#### [TASK GOAL]
Reproduce the records starting at the line that contains "Language Arts (33, 2077)" and running to the last line, exactly and in full.

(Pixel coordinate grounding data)

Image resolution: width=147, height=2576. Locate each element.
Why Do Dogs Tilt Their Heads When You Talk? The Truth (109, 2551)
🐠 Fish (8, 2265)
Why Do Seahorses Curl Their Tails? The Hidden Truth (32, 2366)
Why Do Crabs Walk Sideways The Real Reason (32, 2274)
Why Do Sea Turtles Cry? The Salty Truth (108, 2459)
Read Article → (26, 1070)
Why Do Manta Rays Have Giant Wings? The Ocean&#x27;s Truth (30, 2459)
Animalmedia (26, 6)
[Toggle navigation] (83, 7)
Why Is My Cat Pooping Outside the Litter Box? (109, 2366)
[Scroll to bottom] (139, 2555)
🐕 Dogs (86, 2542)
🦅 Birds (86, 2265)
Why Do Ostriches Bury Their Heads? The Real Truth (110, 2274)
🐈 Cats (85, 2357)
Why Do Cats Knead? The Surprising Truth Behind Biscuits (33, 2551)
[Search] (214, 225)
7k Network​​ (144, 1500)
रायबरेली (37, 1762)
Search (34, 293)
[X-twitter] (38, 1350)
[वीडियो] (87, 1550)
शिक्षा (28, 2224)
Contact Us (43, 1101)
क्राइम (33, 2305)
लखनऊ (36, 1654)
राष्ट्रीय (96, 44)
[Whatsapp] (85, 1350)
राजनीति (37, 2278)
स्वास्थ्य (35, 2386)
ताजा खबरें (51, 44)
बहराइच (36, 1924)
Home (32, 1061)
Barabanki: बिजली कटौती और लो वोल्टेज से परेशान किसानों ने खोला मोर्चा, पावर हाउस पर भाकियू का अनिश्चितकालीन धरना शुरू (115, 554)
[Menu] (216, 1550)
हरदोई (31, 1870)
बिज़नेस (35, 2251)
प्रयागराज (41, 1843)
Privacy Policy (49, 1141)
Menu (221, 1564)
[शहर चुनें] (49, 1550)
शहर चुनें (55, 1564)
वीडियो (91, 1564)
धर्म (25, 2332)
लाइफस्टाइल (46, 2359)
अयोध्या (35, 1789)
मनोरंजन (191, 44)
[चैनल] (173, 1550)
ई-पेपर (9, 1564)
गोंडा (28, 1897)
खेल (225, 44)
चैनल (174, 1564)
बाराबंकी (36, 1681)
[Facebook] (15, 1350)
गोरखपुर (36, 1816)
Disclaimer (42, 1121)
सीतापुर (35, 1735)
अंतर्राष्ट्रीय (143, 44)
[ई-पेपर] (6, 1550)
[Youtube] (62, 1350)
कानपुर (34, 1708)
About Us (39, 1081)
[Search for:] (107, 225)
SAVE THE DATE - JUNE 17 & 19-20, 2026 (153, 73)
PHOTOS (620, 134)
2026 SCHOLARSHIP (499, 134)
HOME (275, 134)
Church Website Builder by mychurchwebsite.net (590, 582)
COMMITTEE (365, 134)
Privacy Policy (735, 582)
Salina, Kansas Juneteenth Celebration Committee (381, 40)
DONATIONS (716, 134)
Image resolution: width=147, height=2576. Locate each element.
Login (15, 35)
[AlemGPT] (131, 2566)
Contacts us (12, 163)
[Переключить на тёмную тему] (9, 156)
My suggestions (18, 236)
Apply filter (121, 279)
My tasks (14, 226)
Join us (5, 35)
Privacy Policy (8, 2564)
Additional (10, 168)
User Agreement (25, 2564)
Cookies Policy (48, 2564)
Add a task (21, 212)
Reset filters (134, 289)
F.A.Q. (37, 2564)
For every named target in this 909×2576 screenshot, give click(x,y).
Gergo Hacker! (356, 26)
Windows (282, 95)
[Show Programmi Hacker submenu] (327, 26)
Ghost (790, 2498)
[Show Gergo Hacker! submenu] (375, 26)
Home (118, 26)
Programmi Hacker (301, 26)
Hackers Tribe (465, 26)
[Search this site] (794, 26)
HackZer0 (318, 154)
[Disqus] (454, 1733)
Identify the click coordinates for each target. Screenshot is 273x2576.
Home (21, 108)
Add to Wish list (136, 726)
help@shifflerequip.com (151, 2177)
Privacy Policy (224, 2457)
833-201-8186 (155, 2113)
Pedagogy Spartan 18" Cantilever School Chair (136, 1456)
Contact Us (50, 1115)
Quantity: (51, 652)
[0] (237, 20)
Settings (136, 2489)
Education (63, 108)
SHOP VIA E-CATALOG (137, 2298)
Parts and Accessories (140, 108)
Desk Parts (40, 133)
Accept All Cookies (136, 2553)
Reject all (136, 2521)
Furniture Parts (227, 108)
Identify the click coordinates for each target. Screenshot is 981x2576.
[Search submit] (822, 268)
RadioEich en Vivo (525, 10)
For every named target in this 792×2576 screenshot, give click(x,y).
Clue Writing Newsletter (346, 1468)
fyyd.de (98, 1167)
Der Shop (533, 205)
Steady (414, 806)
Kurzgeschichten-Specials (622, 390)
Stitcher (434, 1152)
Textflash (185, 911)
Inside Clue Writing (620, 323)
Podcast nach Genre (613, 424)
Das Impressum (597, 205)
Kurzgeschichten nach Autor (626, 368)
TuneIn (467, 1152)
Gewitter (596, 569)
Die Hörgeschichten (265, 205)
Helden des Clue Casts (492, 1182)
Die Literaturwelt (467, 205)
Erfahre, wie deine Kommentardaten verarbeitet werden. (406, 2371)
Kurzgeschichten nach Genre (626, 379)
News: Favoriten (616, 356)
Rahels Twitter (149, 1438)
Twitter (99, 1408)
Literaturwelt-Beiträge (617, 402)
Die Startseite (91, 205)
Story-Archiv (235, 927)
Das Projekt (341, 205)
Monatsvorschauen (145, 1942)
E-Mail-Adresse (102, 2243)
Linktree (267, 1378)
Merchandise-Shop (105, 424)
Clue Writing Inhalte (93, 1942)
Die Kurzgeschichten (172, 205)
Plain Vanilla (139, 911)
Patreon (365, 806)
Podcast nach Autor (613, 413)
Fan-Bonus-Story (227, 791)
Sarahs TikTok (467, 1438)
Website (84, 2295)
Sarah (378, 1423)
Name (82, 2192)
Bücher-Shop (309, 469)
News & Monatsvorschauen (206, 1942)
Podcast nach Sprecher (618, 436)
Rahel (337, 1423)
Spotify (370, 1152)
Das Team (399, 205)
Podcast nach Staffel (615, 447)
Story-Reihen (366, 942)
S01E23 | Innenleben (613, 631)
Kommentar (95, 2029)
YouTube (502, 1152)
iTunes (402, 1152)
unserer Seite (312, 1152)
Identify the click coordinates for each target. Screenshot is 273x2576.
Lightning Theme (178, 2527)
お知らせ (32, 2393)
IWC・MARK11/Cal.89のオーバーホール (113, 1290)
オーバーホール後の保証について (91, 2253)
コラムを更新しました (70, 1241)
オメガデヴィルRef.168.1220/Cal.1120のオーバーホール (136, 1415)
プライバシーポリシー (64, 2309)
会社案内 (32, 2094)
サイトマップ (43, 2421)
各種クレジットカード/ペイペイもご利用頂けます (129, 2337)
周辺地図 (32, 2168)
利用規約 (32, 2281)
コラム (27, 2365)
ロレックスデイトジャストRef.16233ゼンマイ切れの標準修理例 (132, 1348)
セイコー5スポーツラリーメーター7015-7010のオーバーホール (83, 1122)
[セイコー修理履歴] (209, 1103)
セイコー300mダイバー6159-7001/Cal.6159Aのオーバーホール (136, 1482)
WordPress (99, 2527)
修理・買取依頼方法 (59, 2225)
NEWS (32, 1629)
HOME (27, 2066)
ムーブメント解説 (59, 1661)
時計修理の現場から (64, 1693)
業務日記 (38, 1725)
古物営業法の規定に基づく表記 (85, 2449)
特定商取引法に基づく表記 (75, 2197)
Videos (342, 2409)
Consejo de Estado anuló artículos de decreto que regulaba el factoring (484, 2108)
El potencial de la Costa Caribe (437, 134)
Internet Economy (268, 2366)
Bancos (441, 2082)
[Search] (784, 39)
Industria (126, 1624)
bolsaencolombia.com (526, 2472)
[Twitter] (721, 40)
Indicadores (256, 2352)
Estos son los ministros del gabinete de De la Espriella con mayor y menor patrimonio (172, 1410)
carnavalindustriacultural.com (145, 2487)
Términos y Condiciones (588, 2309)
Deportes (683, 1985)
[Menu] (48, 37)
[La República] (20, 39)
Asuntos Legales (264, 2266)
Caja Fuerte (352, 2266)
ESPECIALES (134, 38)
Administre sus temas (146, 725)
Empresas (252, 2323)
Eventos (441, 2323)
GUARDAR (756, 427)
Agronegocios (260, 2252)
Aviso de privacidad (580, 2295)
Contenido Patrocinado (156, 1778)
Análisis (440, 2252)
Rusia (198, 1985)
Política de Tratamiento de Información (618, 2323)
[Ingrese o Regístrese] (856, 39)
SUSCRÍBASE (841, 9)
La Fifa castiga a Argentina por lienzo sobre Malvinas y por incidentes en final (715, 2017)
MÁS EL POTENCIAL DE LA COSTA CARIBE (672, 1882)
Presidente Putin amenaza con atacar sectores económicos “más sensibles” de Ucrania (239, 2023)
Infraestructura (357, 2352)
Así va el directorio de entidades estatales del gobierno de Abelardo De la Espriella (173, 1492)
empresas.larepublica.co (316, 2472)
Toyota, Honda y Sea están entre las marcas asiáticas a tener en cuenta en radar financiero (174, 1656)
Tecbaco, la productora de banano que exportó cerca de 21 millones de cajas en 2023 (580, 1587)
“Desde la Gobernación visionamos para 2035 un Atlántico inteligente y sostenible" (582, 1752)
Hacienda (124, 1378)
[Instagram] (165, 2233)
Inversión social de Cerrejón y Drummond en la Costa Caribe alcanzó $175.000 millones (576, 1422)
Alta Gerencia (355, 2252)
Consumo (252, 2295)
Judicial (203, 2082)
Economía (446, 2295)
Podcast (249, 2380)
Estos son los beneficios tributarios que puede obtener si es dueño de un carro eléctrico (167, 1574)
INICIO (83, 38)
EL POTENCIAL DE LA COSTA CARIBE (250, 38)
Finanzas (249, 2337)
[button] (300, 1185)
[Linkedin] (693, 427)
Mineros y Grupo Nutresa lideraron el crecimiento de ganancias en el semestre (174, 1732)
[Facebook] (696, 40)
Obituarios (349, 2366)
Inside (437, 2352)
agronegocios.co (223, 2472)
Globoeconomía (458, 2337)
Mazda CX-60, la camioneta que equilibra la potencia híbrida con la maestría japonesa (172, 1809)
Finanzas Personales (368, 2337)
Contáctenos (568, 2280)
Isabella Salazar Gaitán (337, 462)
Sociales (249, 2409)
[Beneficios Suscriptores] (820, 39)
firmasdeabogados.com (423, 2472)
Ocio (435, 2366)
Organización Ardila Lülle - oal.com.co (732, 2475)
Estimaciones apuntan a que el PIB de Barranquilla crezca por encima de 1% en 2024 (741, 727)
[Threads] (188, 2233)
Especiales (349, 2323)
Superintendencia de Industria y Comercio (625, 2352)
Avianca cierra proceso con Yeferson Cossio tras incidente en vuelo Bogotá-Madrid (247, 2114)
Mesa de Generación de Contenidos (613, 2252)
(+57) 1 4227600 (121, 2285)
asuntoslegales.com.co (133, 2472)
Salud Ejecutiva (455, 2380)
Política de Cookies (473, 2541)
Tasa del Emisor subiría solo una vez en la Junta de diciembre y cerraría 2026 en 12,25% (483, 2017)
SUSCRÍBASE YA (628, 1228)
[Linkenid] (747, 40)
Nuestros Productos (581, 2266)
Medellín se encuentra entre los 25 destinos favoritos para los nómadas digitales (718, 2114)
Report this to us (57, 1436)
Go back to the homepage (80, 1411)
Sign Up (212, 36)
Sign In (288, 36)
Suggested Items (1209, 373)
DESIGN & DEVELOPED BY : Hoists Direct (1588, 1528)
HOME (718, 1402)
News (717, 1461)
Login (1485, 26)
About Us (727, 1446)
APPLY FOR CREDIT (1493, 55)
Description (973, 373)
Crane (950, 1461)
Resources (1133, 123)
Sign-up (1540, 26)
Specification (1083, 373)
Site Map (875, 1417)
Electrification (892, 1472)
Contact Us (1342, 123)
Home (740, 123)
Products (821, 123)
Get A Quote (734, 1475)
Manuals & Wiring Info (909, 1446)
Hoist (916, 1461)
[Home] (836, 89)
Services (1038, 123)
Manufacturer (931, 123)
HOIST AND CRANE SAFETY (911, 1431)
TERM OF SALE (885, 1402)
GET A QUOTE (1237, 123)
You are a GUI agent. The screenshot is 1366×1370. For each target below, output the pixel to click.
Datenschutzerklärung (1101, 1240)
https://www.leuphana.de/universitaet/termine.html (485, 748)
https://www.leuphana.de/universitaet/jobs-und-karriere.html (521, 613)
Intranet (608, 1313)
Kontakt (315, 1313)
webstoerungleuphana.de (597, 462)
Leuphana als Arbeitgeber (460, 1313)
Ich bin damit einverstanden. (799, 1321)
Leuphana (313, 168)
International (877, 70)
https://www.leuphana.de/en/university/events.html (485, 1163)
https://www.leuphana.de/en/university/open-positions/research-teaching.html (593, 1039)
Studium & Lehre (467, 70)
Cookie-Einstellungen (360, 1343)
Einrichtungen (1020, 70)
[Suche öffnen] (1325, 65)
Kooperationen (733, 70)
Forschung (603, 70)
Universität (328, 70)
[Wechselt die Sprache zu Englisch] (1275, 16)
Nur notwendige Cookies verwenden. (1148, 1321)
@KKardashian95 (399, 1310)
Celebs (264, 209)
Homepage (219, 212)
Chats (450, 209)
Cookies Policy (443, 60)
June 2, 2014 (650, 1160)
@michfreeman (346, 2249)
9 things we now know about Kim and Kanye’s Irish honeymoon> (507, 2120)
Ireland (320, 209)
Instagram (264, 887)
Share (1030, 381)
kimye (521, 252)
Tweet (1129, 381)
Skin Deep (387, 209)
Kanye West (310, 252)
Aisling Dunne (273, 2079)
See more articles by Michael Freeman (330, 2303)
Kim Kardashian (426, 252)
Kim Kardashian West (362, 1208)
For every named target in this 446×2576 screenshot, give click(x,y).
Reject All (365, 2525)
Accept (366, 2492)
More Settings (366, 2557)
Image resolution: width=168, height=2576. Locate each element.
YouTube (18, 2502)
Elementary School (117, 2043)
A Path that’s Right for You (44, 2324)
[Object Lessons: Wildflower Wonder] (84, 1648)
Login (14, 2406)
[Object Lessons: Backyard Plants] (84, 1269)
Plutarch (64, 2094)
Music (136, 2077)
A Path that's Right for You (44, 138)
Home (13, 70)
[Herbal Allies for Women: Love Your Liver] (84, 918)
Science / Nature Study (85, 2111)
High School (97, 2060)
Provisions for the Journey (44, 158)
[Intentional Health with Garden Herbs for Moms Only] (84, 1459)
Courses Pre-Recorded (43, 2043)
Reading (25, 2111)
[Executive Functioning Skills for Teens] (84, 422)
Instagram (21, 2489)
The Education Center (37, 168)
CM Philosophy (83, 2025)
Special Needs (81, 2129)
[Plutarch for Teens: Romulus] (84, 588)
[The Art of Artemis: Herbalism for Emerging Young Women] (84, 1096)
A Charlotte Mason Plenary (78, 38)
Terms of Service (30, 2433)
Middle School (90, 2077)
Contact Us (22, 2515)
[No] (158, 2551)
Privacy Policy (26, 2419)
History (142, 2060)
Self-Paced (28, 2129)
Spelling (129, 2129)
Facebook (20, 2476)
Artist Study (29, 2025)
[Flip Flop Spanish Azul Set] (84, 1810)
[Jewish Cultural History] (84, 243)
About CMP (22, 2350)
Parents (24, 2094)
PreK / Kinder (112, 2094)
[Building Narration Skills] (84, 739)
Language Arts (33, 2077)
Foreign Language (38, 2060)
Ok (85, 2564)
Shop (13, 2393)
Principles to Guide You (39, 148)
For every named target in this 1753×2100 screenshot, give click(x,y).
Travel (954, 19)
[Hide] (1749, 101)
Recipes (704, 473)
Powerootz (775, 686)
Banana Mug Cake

#### [EXPECTED ANSWER]
Language Arts (33, 2077)
Foreign Language (38, 2060)
Ok (85, 2564)
Shop (13, 2393)
Principles to Guide You (39, 148)
For every named target in this 1753×2100 screenshot, give click(x,y).
Travel (954, 19)
[Hide] (1749, 101)
Recipes (704, 473)
Powerootz (775, 686)
Banana Mug Cake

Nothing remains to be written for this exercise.